(Rows from a dataset)
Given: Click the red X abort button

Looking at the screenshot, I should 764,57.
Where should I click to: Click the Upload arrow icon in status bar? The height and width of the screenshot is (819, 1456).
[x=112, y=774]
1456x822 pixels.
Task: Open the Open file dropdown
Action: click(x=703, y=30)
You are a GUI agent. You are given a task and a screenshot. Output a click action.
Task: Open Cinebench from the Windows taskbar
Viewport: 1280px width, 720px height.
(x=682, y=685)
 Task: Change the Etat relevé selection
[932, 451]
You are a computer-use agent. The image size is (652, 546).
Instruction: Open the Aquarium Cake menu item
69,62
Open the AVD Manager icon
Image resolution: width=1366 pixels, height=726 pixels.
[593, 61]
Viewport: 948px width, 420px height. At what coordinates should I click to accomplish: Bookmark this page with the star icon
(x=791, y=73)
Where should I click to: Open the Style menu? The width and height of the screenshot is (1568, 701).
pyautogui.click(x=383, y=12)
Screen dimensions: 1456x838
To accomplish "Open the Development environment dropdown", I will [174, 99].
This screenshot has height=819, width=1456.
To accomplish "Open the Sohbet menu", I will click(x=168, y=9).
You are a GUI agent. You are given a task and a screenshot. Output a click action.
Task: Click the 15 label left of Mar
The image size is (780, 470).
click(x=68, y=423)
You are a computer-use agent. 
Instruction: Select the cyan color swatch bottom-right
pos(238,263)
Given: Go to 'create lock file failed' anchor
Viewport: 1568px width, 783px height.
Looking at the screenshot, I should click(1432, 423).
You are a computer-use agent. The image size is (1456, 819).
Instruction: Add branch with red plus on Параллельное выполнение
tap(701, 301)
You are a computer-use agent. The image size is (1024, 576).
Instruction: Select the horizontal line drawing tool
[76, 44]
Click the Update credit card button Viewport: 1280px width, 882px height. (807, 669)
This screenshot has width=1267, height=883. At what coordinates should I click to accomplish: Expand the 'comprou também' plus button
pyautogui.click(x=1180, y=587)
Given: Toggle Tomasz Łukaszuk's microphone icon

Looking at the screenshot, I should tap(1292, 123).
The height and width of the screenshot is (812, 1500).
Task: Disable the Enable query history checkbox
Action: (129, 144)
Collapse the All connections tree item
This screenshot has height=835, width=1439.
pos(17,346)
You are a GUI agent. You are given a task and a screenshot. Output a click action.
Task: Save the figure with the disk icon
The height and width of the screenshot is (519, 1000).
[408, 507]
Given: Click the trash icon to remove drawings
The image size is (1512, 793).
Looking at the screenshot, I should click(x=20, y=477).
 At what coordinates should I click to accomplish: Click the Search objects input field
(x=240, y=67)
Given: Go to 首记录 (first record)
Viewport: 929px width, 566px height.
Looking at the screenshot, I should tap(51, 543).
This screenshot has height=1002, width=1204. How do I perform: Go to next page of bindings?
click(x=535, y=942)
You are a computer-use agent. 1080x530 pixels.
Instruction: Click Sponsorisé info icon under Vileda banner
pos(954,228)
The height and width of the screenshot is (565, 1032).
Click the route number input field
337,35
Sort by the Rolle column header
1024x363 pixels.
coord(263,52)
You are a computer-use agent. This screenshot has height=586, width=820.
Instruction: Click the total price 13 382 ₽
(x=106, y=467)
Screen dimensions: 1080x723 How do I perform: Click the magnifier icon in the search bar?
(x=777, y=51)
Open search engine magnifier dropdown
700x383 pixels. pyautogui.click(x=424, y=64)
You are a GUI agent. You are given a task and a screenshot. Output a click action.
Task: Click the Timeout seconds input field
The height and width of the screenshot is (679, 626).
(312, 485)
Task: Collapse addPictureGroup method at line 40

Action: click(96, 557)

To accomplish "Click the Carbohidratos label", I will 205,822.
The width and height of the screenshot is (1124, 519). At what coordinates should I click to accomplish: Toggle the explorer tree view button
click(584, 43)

What is required: Reproduce the rows above word for word, starting at the first line and stopping after the line that contains "(x=682, y=685)".

Answer in full:
Given: Click the red X abort button

Looking at the screenshot, I should 764,57.
Where should I click to: Click the Upload arrow icon in status bar? The height and width of the screenshot is (819, 1456).
[x=112, y=774]
1456x822 pixels.
Task: Open the Open file dropdown
Action: click(x=703, y=30)
You are a GUI agent. You are given a task and a screenshot. Output a click action.
Task: Open Cinebench from the Windows taskbar
Viewport: 1280px width, 720px height.
(x=682, y=685)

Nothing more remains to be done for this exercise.